UNITED STATES v. MORRISON et al.
[1 Sumn. 448.]1
Circuit Court, D. Massachusetts.
Oct. Term, 1833.
SEAMEN—ENDEAVOR, TO COMMIT REVOLT.
1. Where the master directed one of his crew to be punished for gross misbehavior, and the crew interposed and prevented the infliction of the punishment, compelling the master, by acts of violence and intimidation, to desist therefrom; held, to be an endeavor to commit a revolt within the act of congress of 1790, c. 36 (9), § 12 [1 Story's Daws, 85 (1 Stat 115)].2
[Cited in Talcott v. Pine Grove, Case No. 13,735.]
2. Neither a previous deliberate combination for mutual aid and encouragement, nor any preconcerted plan, is necessary to bring it within the act.

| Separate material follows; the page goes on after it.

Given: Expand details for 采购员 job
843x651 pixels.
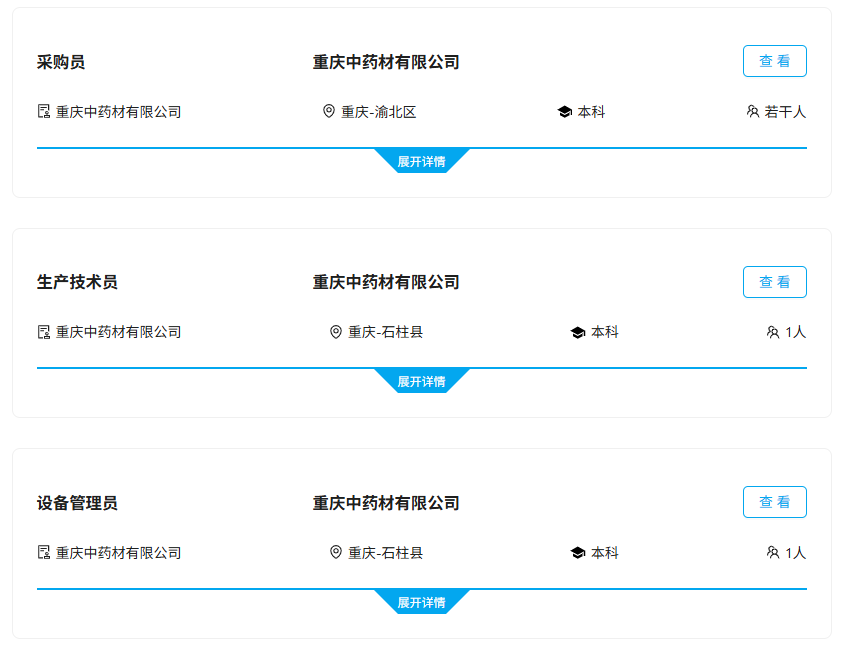Looking at the screenshot, I should [x=422, y=161].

Indictment [against John Morrison and others] for an endeavor to commit a revolt on board of the ship United States. Plea, not guilty. At the trial the evidence was briefly as follows: On the 8th of August, 1833, Dut-ton, one of the crew, on account of his gross misconduct, was ordered by Webb (the master of the ship) to be put in irons. The mate attempted to do it, and Dutton made resistance. The mate, however, got Dutton down in the scuffle, and was proceeding to put on the irons. The crew then came aft together, some of them having handspikes in* their hands, and others having chisels, knives, or mallets; and said, that the master should not put any man on board the vessel in irons. The master said he would; and they continued to say he should not. The prisoners at the bar were part of the crew, and present, and apparently co-operating with the others. The master then attempted to keep them off; and proceeded to tie Dut-ton's feet with a line. Murphy (one of the prisoners) cut the line from his feet Morrison (another of the prisoners), who was at the helm, left it and another person took it. Morrison then ran towards the master, and struck him. In the mean time the crew dragged Dutton away forward from the mate. And the master, finding the resistance general among the crew, thought it his duty to proceed no farther, and made no more resistance to the rescue of Dutton.
Mr. Parke, for defendants, contended, that the evidence was not sufficient to establish any combination or concerted plan of the crew for mutual assistance in the interference or rescue; and that it was merely a sudden affray without combination or design. He cited U. S. v. Smith [Cases Nos. 16,344 and 16,345).
Mr. Dunlap, Dist. Atty., contended, e contra, that the evidence clearly established the offence charged in the indictment; and he cited U. S. v. Hemmer [Case No. 15,345]; U. S. v. Smith [Id. 16,337]; U. S. v. Haines [Id. 15,275].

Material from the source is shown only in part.